I SAW A BOY GET ALL GIDDY over a bowl of soup. "Ice Storm '98!" had hit, and all of Seattle donned puffy jackets and snowshoes. Not me and this boy, though. We skidded our bikes down snot-slick streets to the Swingside Cafe to get us some dinner. After the icicle-eyelashes effect of the wind-chill factor, the fireplace, and the red wine, the big orange cat rubbing against our ankles worked our senses into an anticipatory lather. Then came the soup... ah, the soup. Winter squash purée and chunks of Bosc pears spiced with sage commingled gloriously with heavy cream. Soup so pure and balanced it satisfied physically, aesthetically, and emotionally.

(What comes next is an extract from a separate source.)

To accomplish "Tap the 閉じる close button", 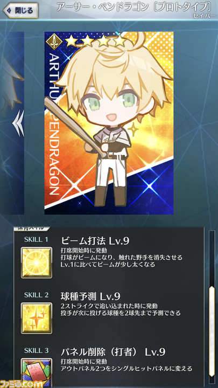I will point(20,10).
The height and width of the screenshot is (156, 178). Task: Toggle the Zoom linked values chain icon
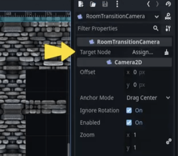(x=169, y=141)

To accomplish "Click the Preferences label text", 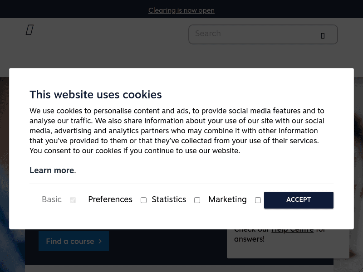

That boy, usually subdued, a bit guarded, was now blind with ecstasy, murmuring words of thanks and praise over and over, set to the ever-intensifying rhythm of climax. M. F. K. Fisher writes about such moments, when a man's "senses combine with his vocabulary to make him say some such spontaneous and even shocking thing about a taste or a whole dish." His unconscious sensuality burned before me for a moment. Years later, he still recalls the soup with relish; and I remember his full lips, slightly parted, his eyes dancing behind thick glasses. That was some sexy soup.

We reminisced about The Soup recently, that boy and I. Sweating at a small table on Zig Zag Café's patio, we were feeling mid-martini good. We were getting it on, that Soup Feeling, digging into some Mediterraneanish snacks. Tourists trudging up the steps from the waterfront to Pike Place Market stared and shifted their fanny packs.

Mr. Soup became amorous and liquid-eyed over his Tapas Platter ($15.50), the enjoyment of which is rather like having a harem, so wide the variety of pungent cheeses, olives, hummus, baba ghanoush, chicken and lamb kebabs, cured meats, spanakopita, and dolmades with pita bread. The kebabs, gloriously moist lamb and zesty chicken, would have sufficed, but our dear sampler plate kept giving love, embracing the tongue with all its flavors. Smart coquetry of the kitchen, the sampler afforded just enough of each taste to bring me back for more.

Kebapches ($9.50), pork and beef spiced like gyros, all rolled up together, were presented like two enormous sausages without their pants on. These heavy, bold, and damn delicious trunks of ground goodness came flanked by a light, vinegary chiffonade of mixed greens--which was really very thoughtful, considering their heft. I applaud the chef's wisdom in combining heavy with light, and keeping it simple. No starches, no redundant sauces, no funny business. Just delectable meat with some bright tender greens to help it on its way. The rest of the focused menu is just as successful, with spare, elegant pizzas and pasta.

It's a good thing the food occupied us so completely, because the service was, on the whole, atrocious. The waiters were generally dead slow, reluctant, and once--on a second visit--downright bitchy, answering our polite inquiries on a particularly slow evening with stunning monosyllabic near-insults, and then ignoring our empty highballs and thirsty expressions for 45 minutes while lounging around the well-perfumed tables of elegant, unwrinkled men. 'Tude: It's not just for five-star French restaurants anymore. I've washed dishes; I've bused and waited tables; but I saved the earring in the coffee and water on the lap for really horrid emergencies, not as routine anti-service. Fortuitously, my companion on this depressing visit tripped and smashed her stemware in a climactic exit.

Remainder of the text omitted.